Girl Scouts add 'Raise Your Hand' patch, to encourage girls to speak up

The new Girl Scouts “Raise Your Hand” patch encourages girls to use, rather than lose, their voice. (Photo: Getty Images)
The new Girl Scouts “Raise Your Hand” patch encourages girls to use, rather than lose, their voice. (Photo: Getty Images)

Alice Paul Tapper may only be 10 years old, but she can already see that some girls her age have stopped speaking up and are starting to take a backseat to boys in school. In an Oct. 31 op-ed that the fifth-grader wrote for the New York Times, Alice talks about the moment when she realized girls were fading into the background rather than using their voice.

“Last year, on a fourth-grade field trip, I noticed that all the boys stood in the front and raised their hands, while most of the girls politely stayed in the back and were quiet,” she wrote. “It made me upset.”

She continued: “I told my mom that I thought girls weren’t raising their hands because they were afraid that the answer was going to be wrong and that they would be embarrassed. I also think they were being quiet because the boys already had the teacher’s attention, and they worried they might not be able to get it. My mom and I decided that we should take the experience to my Girl Scout troop.”

They did, and Alice found out that all 12 girls in her troop had noticed this problem as well. The troop shared their ideas on how to solve this. Alice suggested that they create a Girl Scout patch that would encourage girls to raise their hands in class and use their voices.

That was the origin of the “Raise Your Hand” patch. “Its message is that girls should have confidence, step up and become leaders by raising our hands,” wrote Alice.

The troop suggested the new patch to the Girl Scouts Nation’s Capital, which, according to article, represents more than 62,000 girls in the Scouts. The organization made it an official patch, and on its website, encourages girls to get involved with the Girl Scouts’ Raise Your Hand movement, saying: “Sign the pledge below and commit to raising your hand in class when you think you know the answer or have a question. Not 100 percent sure? That’s ok! Take a risk and try anyway.”

Yahoo Lifestyle reached out to Girl Scouts Nation’s Capital and will update when we hear back.

Alice’s dad, journalist Jake Tapper, couldn’t be more proud of his daughter. On Oct. 25, he tweeted: “So proud of my daughter for coming up with the Raise Your Hand patch & pledge to encourage @GirlScouts to raise their hands in class.” His tweet caught the eye of a New York Times editor, which led to Alice writing the op-ed piece.

Barbara Greenberg, Ph.D., a teen, family and individual clinical psychologist, isn’t surprised that girls around Alice’s age are starting to struggle with speaking up. “What starts to happen when girls get to be around 10 and 11 years old is that their self-esteem decreases,” Greenberg tells Yahoo Lifestyle. “They lose their confidence. They start to become more self-conscious. What starts to happen is maybe the boys get reinforced more for speaking up and for being more assertive and girls are getting reinforced for being more compliant and social.”

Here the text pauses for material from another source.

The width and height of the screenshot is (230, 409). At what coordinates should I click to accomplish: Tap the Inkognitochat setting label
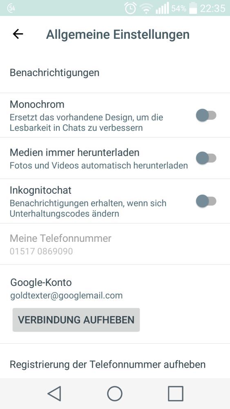point(40,190)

Researchers such as Carol Gilligan and Lyn Mikel Brown have studied what happens to girls’ self-esteem as they age. In their book, “Meeting at the Crossroads: Women’s Psychology and Girls’ Development,” they note: “We witness the struggle girls undergo as they enter adolescence, only to find that what they feel and think and know can no longer be said directly. We see them at a cultural impasse, and listen as they make the painful, necessary adjustments, outspokenness giving way to circumspection, self-knowledge to uncertainty, authority to compliance.”

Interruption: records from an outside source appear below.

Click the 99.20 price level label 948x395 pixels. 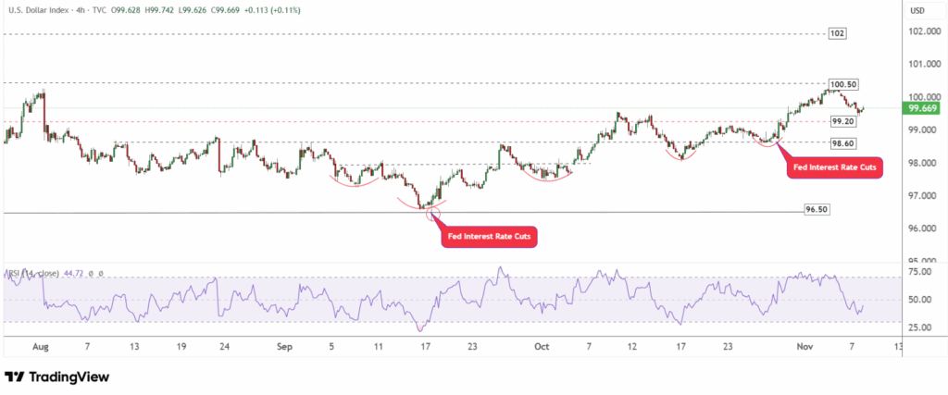pyautogui.click(x=842, y=121)
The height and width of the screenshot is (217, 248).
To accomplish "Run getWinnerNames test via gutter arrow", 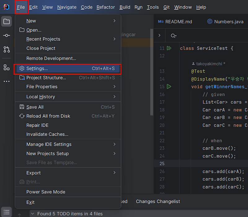I will tap(169, 87).
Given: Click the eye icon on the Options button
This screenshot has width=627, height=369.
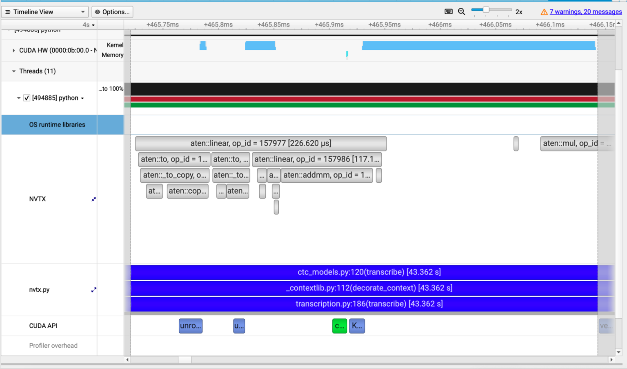Looking at the screenshot, I should tap(97, 11).
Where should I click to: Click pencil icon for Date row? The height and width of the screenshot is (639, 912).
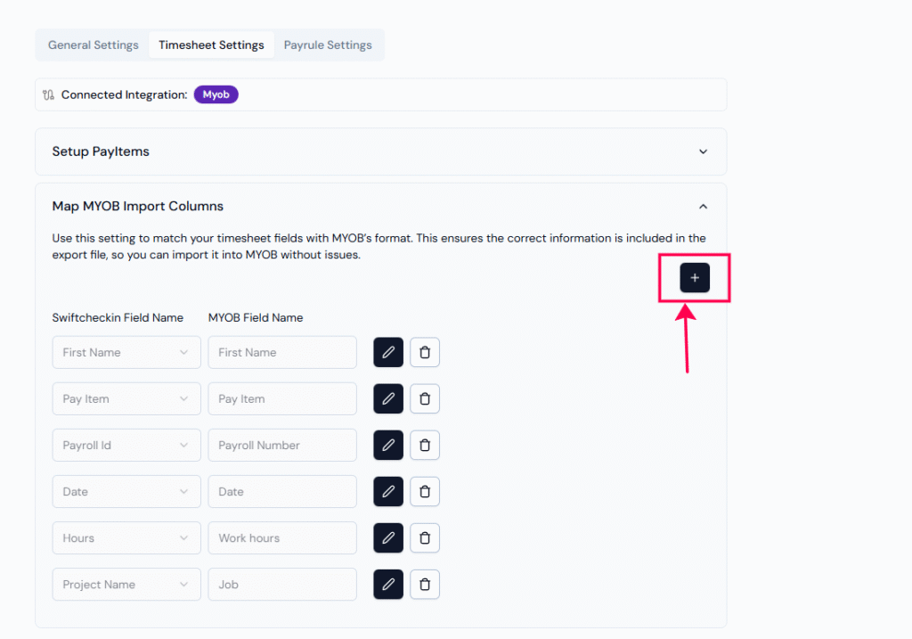click(x=388, y=491)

While a Girl Scouts patch is only one small step out of many needed to counter this pervasive problem — including building girls’ confidence — it’s a start.

Greenberg thinks the patch is a “phenomenal” idea. “Once people start monitoring the behavior [of girls not speaking up] and it comes into awareness, that behavior will change in frequency,” she tells Yahoo Lifestyle. “Since she’s calling it into awareness, the behavior will change, and girls will be more assertive and raise their hands.”

She adds: “The badge is absolutely brilliant. Major kudos to this young girl.”